- _Exercise_: Can you turn the rows below into a numbered list, dropping the blank lines and leaving out the pictures?

---+---

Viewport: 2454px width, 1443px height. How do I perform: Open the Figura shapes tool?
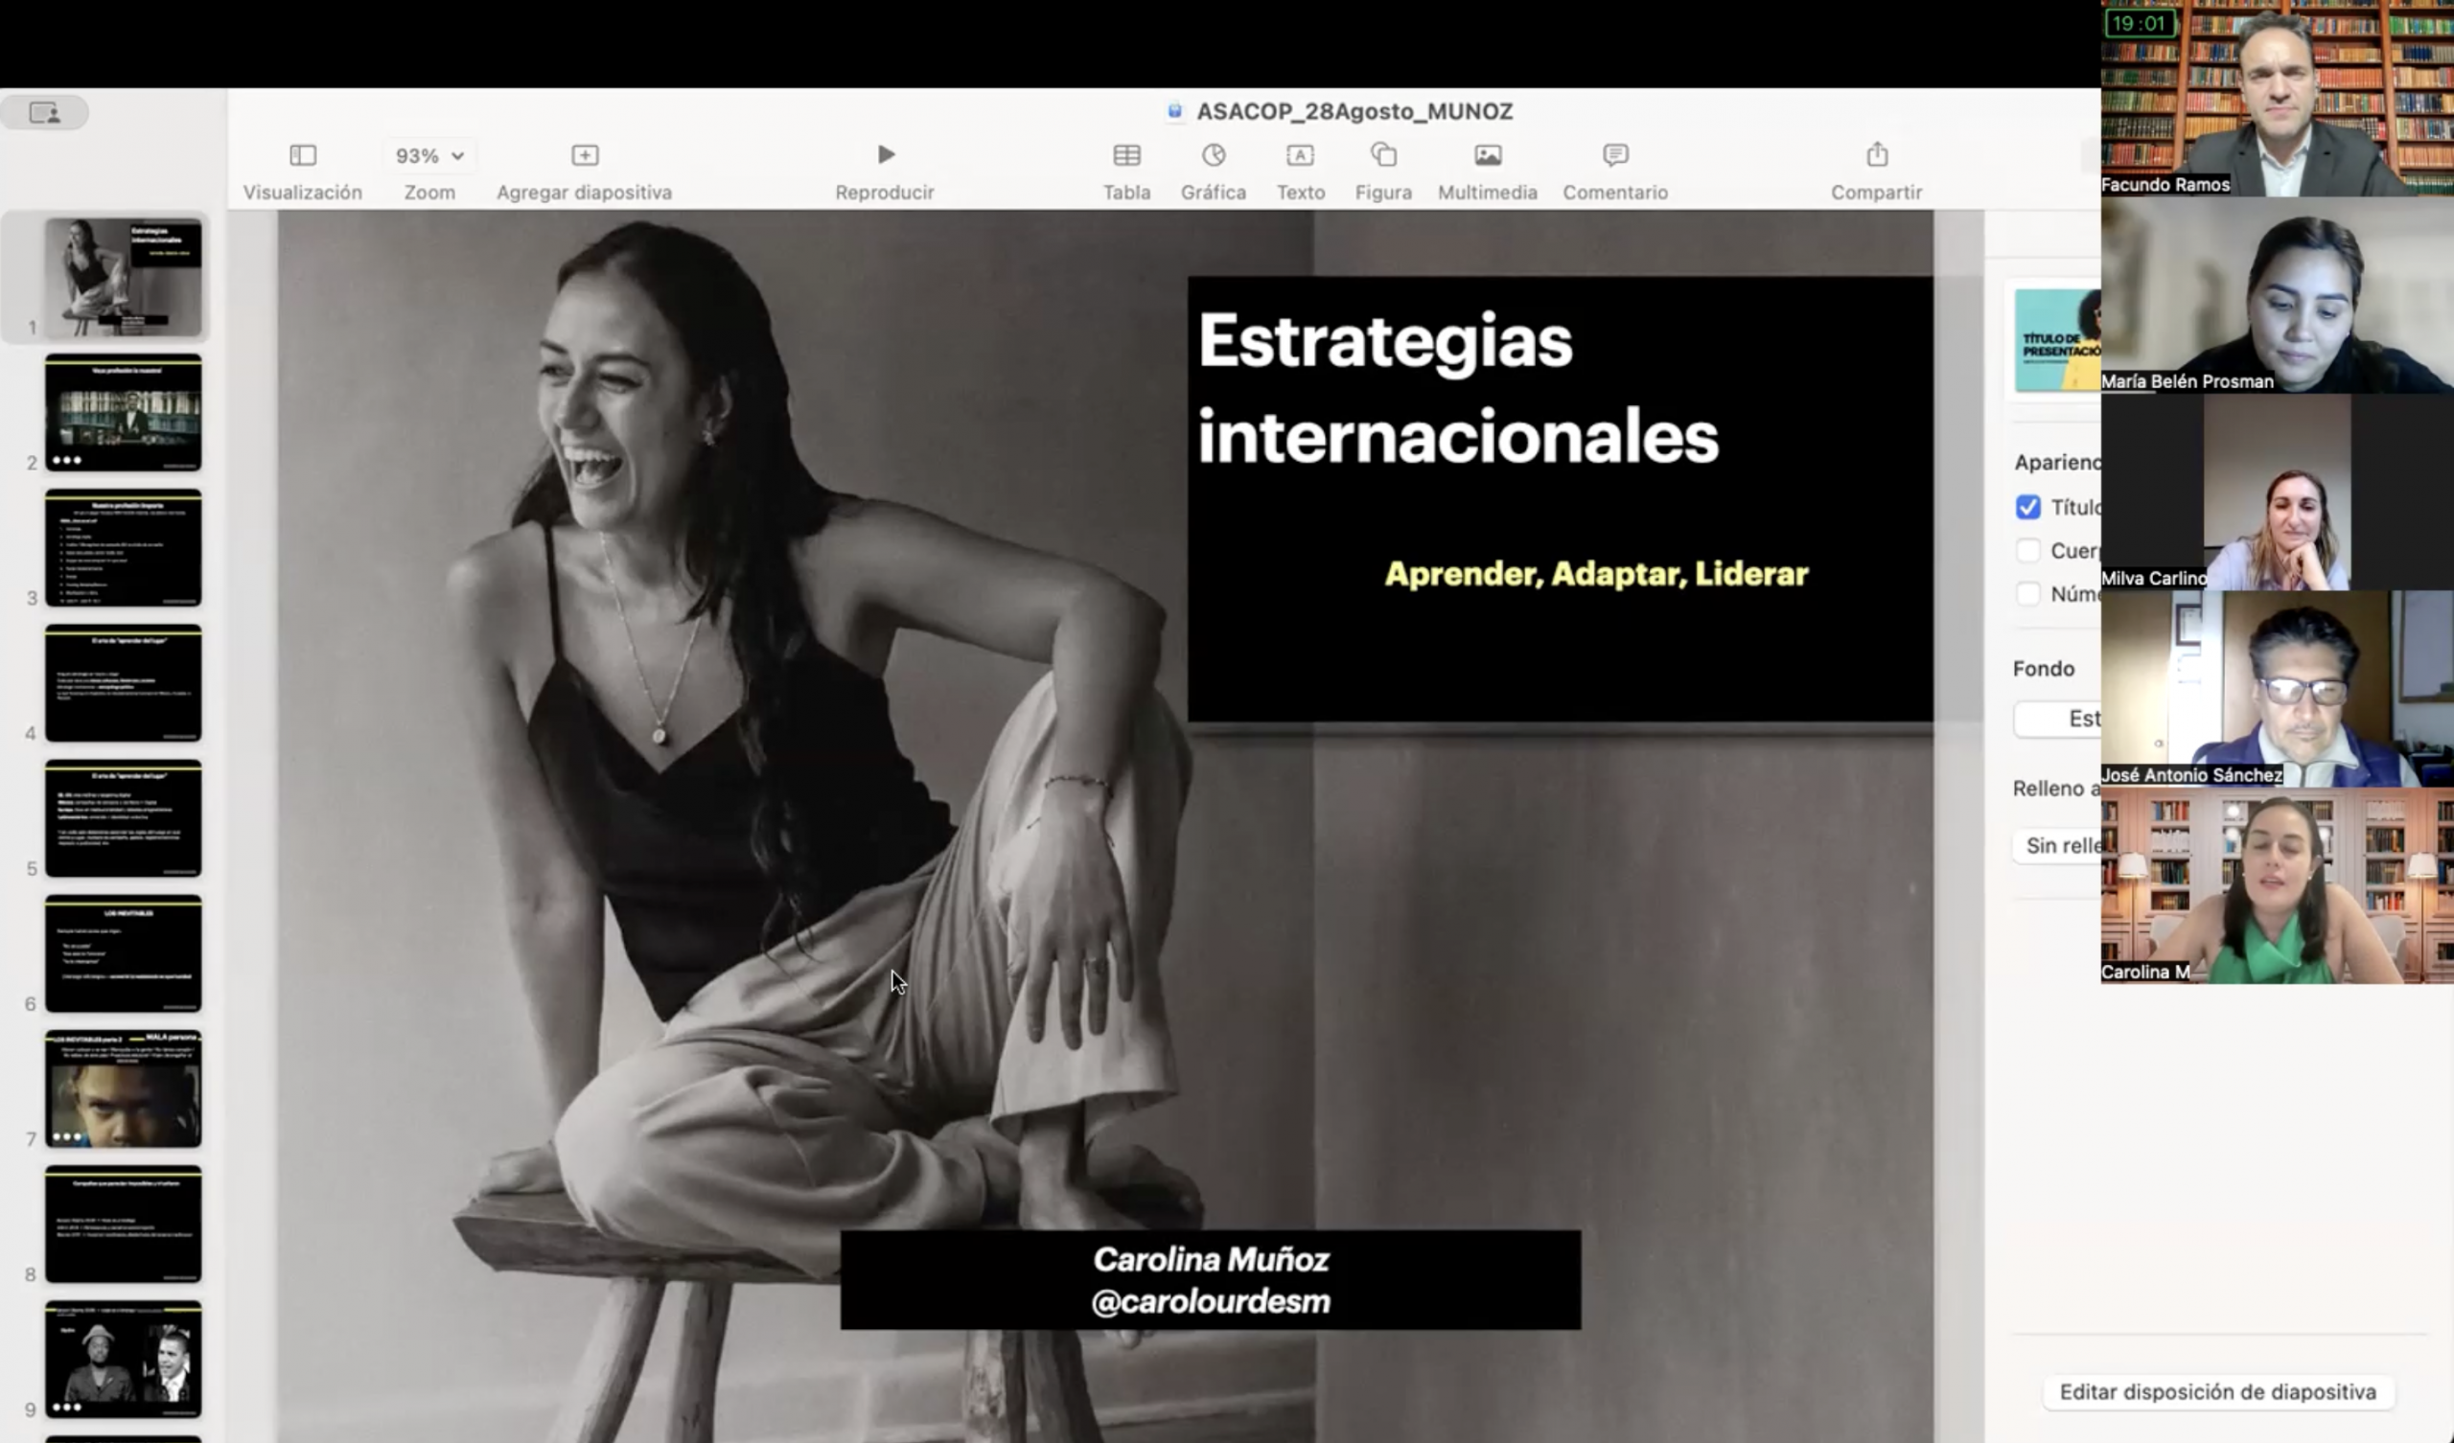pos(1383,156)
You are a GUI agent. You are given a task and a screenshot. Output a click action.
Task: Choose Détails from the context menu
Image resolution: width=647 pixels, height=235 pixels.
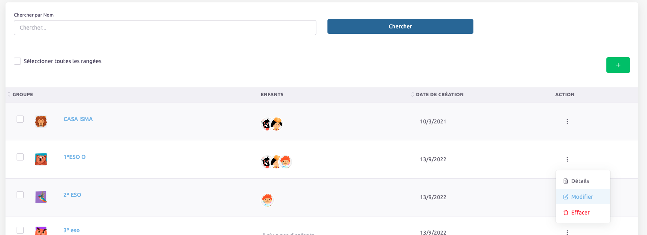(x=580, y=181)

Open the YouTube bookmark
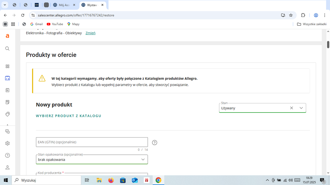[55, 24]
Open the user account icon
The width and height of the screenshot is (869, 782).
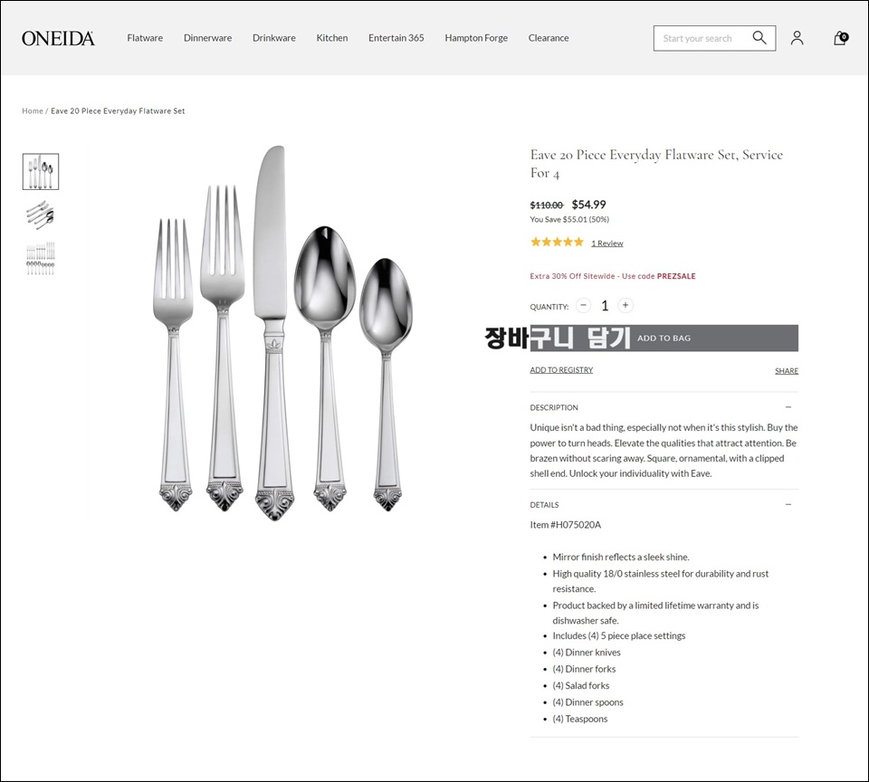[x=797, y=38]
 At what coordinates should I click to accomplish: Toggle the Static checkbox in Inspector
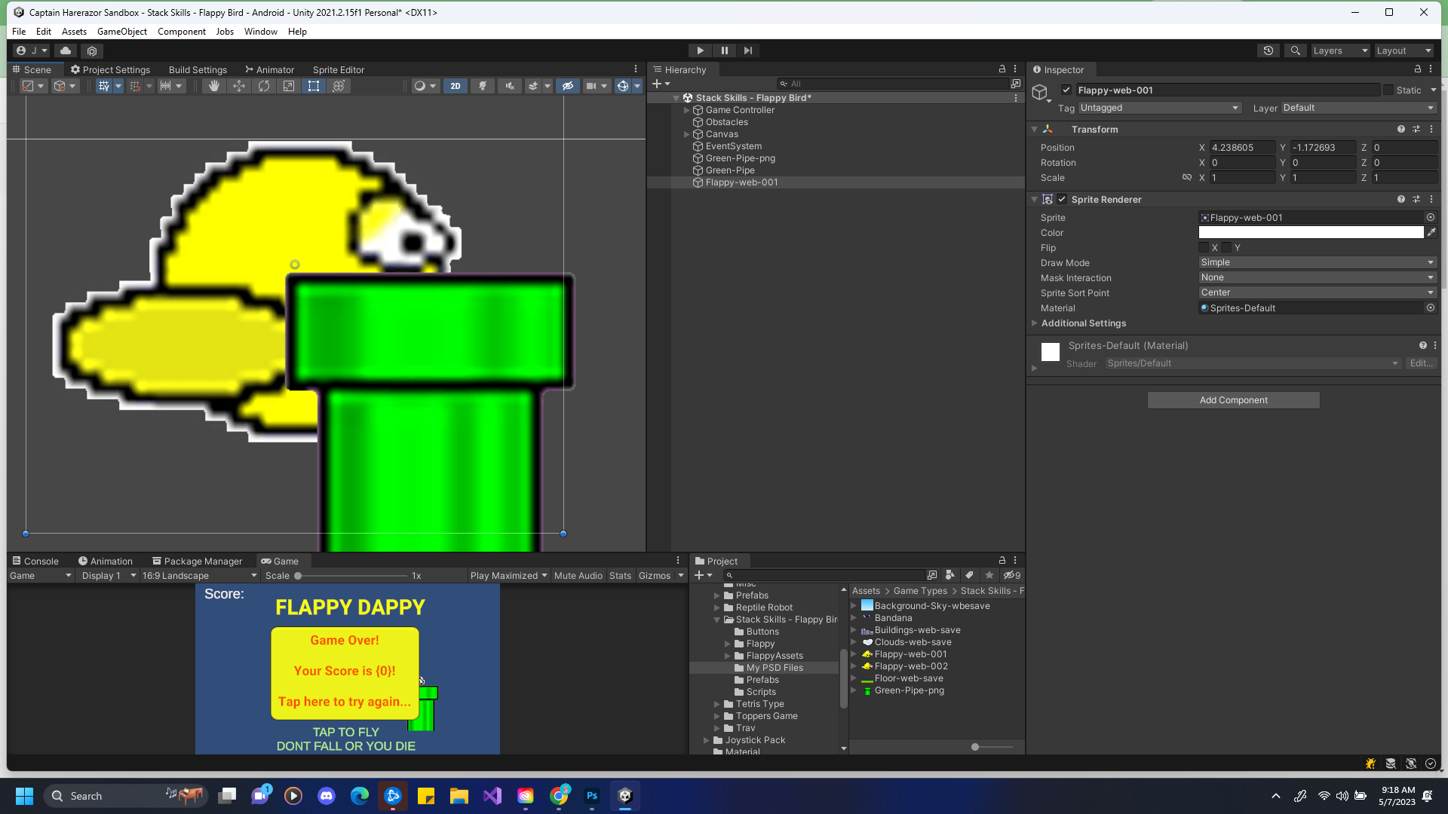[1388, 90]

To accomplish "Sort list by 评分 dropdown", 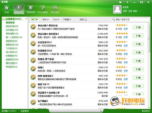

---+---

- _The reply_:
1. Viewport: 2454px width, 1443px height. How do I perform: Open the Figura shapes tool?
2. pos(1383,156)
3. You are a GUI agent. You are given a task and a screenshot. Output a click action.
4. Task: Choose Détails from the context menu
5. Image resolution: width=647 pixels, height=235 pixels.
6. (x=580, y=181)
7. Open the YouTube bookmark
8. [55, 24]
9. Open the user account icon
10. The width and height of the screenshot is (869, 782).
11. [x=797, y=38]
12.  At what coordinates should I click to accomplish: Toggle the Static checkbox in Inspector
13. [1388, 90]
14. To accomplish "Sort list by 评分 dropdown", 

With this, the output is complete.